EBS in Database and Managed Applications
EBS operates as a vital persistent data store across AWS-native database services and infrastructure layouts:
- **Self-Managed Databases: Serves as highly persistent database storage (MySQL, PostgreSQL) attached to individual EC2 instances.
- **AWS Managed Services: Acts as the underlying persistent storage foundation running behind Amazon RDS and Amazon DocumentDB.
- **Container Storage: Provides persistent, durable volume mounts for containerized stateful workloads managed by Amazon EKS and ECS.
EBS Best Practices
- **Enable Encryption by Default: Configure AWS account settings to automatically encrypt every newly provisioned EBS volume using custom or default AWS KMS keys.
- **Prefer gp3 over gp2: Use gp3 volumes to obtain granular, independent configurations of IOPS and throughput without needing to provision extra volume capacity.
- **Implement EBS CSI Driver for Kubernetes: Deploy the official Amazon EBS CSI Driver in Amazon EKS to automate volume provisioning and lifecycle mounts dynamically.
- **Perform Volume Resizing Safely: While Elastic Volumes support dynamic sizing, always extend the underlying OS-level partition and file system after resizing the volume.
Limitations
- **Bound to Availability Zones: An EBS volume is physically bound to its specific Availability Zone and cannot be directly attached to an EC2 instance in another AZ.

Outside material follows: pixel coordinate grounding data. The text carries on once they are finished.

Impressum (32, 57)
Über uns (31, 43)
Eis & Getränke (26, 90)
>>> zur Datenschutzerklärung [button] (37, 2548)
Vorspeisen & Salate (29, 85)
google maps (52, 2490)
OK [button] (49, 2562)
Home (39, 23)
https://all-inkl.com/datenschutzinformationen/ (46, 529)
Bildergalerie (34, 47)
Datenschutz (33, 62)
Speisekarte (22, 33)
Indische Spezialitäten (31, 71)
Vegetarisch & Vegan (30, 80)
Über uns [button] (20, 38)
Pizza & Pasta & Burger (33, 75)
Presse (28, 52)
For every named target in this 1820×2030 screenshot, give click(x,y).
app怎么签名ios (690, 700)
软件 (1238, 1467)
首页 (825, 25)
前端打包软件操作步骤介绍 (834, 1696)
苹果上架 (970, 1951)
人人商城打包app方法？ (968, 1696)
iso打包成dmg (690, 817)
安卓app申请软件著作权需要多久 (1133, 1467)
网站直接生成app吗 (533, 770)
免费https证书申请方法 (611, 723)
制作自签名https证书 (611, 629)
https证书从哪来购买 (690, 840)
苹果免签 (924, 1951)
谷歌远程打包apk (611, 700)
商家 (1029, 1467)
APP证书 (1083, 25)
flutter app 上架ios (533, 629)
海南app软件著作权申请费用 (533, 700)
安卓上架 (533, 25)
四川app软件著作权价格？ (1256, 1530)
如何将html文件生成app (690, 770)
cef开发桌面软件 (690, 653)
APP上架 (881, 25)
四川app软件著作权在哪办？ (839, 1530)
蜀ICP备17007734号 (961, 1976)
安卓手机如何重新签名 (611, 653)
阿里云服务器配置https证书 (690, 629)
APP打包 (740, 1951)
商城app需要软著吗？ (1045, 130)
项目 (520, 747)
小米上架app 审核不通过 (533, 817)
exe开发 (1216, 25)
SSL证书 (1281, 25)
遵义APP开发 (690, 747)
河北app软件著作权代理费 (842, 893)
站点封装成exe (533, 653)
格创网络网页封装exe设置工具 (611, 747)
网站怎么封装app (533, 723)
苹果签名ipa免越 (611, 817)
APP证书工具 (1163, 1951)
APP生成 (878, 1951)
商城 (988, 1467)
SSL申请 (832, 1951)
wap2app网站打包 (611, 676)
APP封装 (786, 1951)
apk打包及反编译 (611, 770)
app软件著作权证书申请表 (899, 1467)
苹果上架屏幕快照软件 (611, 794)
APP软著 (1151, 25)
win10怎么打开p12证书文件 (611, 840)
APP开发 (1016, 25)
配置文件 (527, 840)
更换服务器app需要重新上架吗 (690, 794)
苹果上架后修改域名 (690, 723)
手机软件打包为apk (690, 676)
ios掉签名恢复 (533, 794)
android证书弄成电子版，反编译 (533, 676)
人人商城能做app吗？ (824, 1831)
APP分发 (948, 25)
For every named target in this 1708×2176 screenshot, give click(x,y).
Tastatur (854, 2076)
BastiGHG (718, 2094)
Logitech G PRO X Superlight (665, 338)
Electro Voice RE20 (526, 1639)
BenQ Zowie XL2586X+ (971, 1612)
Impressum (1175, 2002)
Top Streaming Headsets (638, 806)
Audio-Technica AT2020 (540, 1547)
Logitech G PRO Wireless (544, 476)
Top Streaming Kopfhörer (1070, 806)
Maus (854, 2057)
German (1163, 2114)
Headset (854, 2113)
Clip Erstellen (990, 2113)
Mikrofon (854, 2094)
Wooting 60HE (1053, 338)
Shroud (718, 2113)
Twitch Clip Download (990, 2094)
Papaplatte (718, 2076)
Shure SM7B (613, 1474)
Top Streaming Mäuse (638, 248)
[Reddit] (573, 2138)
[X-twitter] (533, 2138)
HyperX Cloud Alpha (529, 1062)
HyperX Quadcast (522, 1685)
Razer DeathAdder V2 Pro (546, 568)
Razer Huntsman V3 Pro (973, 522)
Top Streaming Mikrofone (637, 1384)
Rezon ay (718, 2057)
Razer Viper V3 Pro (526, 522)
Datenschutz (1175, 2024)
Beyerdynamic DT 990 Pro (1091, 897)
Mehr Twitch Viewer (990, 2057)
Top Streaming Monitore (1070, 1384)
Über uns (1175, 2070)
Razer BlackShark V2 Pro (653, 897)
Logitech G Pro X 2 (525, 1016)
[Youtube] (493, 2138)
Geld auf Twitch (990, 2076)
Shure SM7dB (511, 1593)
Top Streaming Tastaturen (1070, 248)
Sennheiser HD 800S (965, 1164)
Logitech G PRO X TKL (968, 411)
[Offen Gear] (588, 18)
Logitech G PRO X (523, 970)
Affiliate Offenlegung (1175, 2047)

- **Provision-Based Billing: S3 charges only for storage used, but EBS billing is calculated based on the total provisioned size and allocated performance (IOPS/Throughput) regardless of active usage.
- **Write Safety in Multi-Attach: Enabling Multi-Attach without a cluster-aware file system to manage write operations will result in immediate data corruption.
- **No Native Multi-AZ Replication: EBS volumes do not replicate data across multiple Availability Zones natively; cross-AZ recovery must be handled via Snapshot copies.